▶ **TASK ITEM**:
Write out only the tail of the records, beginning at the line containing "Click the Napsat" and including the last line, exactly as written.

▶ **GIVEN DATA**:
= Beginning of Section =
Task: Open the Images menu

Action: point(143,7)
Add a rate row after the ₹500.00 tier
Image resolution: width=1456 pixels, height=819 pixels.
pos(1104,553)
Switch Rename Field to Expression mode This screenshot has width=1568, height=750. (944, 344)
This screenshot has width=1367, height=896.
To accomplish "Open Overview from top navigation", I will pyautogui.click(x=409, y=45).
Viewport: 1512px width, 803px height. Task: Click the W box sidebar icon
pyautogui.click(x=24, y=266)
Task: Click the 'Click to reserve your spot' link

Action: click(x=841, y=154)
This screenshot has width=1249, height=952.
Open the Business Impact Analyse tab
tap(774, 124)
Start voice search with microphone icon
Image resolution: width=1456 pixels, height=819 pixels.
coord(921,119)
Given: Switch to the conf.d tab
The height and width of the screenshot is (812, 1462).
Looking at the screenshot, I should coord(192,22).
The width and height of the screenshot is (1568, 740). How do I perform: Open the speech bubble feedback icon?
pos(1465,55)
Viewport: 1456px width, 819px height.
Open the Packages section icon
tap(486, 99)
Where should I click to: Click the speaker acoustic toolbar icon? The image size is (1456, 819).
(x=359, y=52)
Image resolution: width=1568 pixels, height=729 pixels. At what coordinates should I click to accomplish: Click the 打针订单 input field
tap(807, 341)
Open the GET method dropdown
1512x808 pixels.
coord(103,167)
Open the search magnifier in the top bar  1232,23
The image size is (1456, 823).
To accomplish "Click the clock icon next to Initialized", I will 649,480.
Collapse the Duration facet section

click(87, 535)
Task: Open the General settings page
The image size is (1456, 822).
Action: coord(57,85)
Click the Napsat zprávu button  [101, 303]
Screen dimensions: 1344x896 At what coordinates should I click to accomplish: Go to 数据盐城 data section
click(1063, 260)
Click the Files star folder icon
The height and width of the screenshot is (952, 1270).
= End of Section =
▶ **RESPONSE TO THE TASK**:
Click the Napsat zprávu button  [101, 303]
Screen dimensions: 1344x896 At what coordinates should I click to accomplish: Go to 数据盐城 data section
click(1063, 260)
Click the Files star folder icon
The height and width of the screenshot is (952, 1270).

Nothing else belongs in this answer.